Outcome data that lies
If tickets get marked solved by automation or bulk actions, the resolution outcomes feeding the digest are wrong, and so is the read. Trust the digest only as far as you trust how outcomes get recorded in your support system.
FAQ
How is this different from our QA scorecard?
A scorecard reports scores a reviewer already entered, on the handful of conversations they had time to review. It can't tell you about the conversations nobody sampled. NEXT reads every conversation for the agent, groups the recurring patterns, and writes the lead a coaching digest with example moments attached — so the read covers the whole week, not a sample of it.
Does NEXT score or rank agents?
No. It doesn't produce a ranking or a verdict. It surfaces what's consistently working, what gaps repeat, and the specific moments that show each one, then leaves the judgment to the lead. Whether a pattern is worth a coaching conversation, a process change, or nothing is a human call.
What stops it from coaching on a single bad day?
You set how consistent a behavior has to be before it's written up as a recurring gap.

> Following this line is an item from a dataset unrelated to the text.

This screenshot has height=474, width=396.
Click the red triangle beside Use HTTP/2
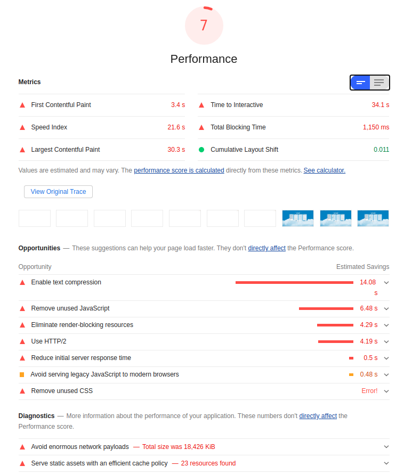[x=22, y=341]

A one-off rough exchange falls below that threshold; a habit that repeats across many conversations clears it. The digest also shows how often a pattern appears and where it clusters, so leads can see the difference for themselves.

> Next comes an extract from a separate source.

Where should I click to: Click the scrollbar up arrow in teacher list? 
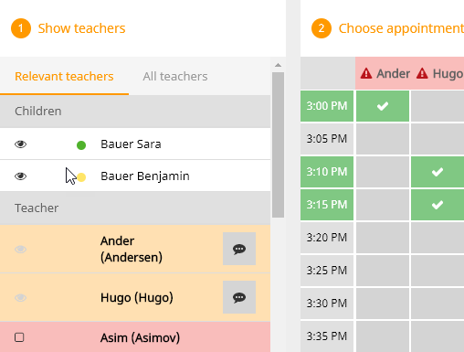[278, 65]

Can it work if a lot of our support is on the phone?
It works on whatever it can read. If phone calls are transcribed or well-noted, they feed the digest; if they're not, the read leans on your written channels and should say so. The honest answer is that coverage gaps become read gaps — so it's worth knowing which channels are included before you rely on it.
Won't agents just game the reopen number?
Some might try — avoiding a close to dodge a reopen is a real risk once a number is watched. That's exactly why the digest cites specific moments rather than reporting a metric alone. A lead reading the actual exchanges can tell improved handling from a gamed number, and coach the difference directly.